▸ **ESERCIZI**
1. Aggiorna il commento sul dissociatore molecolare da "Dissociatore molecolare." a "cambiato in termovalorizzatore).", mettendo "invenzione" al posto di "novità".
2. Rispondi a queste domande sul commento sul dissociatore molecolare:
(a) In che giorno e a che ora è stato scritto il commento?
(b) Con quale nuovo nome è stato ribattezzato l'inceneritore?
(c) Secondo il punto 1, che tipo di impianti sono in realtà i "dissociatori molecolari"?

▸ **TESTO DEL DOCUMENTO**
%%

Una Risposta a “Sperimentazione del Dissociatore Molecolare: i primi dati”

 

on 09 nov 2009 at 11:40 1 vito enzo salatino

 

Dissociatore molecolare.

 

Il dissociatore molecolare per rifiuti solidi non è una novità. E’ il vecchio pirolizzatore con il nome cambiato, altrettanto inquinante contro l’ambiente e la salute delle popolazioni quanto l’inceneritore (anch’esso con il nome cambiato in termovalorizzatore).

 

I signori indicati nell’articolo ritengono di avere a che fare con dei poveri cretini e pensano che, andando a pescare processi e metodi vecchi, obsoleti e inquinantissimi (i pirolizzatori) e cambiandogli il nome commerciale (”dissociatori molecolari”) diventino nuovi, moderni, puliti e fantasticamente efficienti per trattare i rifiuti solidi urbani.
Si ripete lo stesso inganno degli inceneritori, inquinanti e dannosi da ogni punto di vista, cui vorrebbero restituire la “verginale purezza” semplicemente cambiandogli il nome (termovalorizzatori) per i poveri citrulli, mentre sono sempre la stessa cosa schifosa. E’ la stessa storia inventata dai furbetti mangiasoldi, ed è sempre lo stesso, come le “puttane” che cambiano nome e diventano “escort”, ma sempre le stesse prostitute di prima rimangono.
Basti dire quanto segue a commento dell’articolo:
1. Non è vero che questi “dissociatori molecolari” (nome commerciale generico e insignificante, che vale anche per gli inceneritori, che sono anch’essi dissociatori molecolari) siano impianti all’avanguardia. Sono invece dei pirolizzatori di rifiuti ad alta temperatura vecchi come il “cucco”.

%%

▸ **DATI DA ANALIZZARE**
%%

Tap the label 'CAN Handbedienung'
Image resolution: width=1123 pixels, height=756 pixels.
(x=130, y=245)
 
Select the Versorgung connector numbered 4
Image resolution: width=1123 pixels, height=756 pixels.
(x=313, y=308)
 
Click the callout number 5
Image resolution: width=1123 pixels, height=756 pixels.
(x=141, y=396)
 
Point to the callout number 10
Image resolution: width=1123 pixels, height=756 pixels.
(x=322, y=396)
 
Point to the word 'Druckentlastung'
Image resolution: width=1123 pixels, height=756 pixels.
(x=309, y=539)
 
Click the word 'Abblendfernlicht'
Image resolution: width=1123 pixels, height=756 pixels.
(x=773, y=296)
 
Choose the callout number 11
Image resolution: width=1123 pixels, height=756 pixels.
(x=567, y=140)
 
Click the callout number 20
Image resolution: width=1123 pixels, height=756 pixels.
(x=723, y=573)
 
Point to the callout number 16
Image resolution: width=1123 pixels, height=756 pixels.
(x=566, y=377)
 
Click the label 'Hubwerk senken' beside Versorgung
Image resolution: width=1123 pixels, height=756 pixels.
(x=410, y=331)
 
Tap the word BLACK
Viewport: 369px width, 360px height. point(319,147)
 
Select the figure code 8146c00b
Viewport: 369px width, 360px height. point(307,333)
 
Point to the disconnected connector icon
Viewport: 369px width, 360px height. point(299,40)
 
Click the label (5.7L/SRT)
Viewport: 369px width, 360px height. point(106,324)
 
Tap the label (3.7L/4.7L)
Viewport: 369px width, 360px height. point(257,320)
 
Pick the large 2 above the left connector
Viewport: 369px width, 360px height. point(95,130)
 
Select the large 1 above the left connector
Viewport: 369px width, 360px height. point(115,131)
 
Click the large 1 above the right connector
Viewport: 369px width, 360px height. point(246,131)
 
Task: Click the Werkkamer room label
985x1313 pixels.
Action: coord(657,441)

%%

▸ **SOLUZIONI**
1.
Dissociatore molecolare.

 

Il dissociatore molecolare per rifiuti solidi non è una invenzione. E’ il vecchio pirolizzatore con il nome cambiato, altrettanto inquinante contro l’ambiente e la salute delle popolazioni quanto l’inceneritore (anch’esso con il nome cambiato in termovalorizzatore).

2.
(a) Il 9 novembre 2009 alle 11:40.
(b) Termovalorizzatore.
(c) Pirolizzatori di rifiuti ad alta temperatura.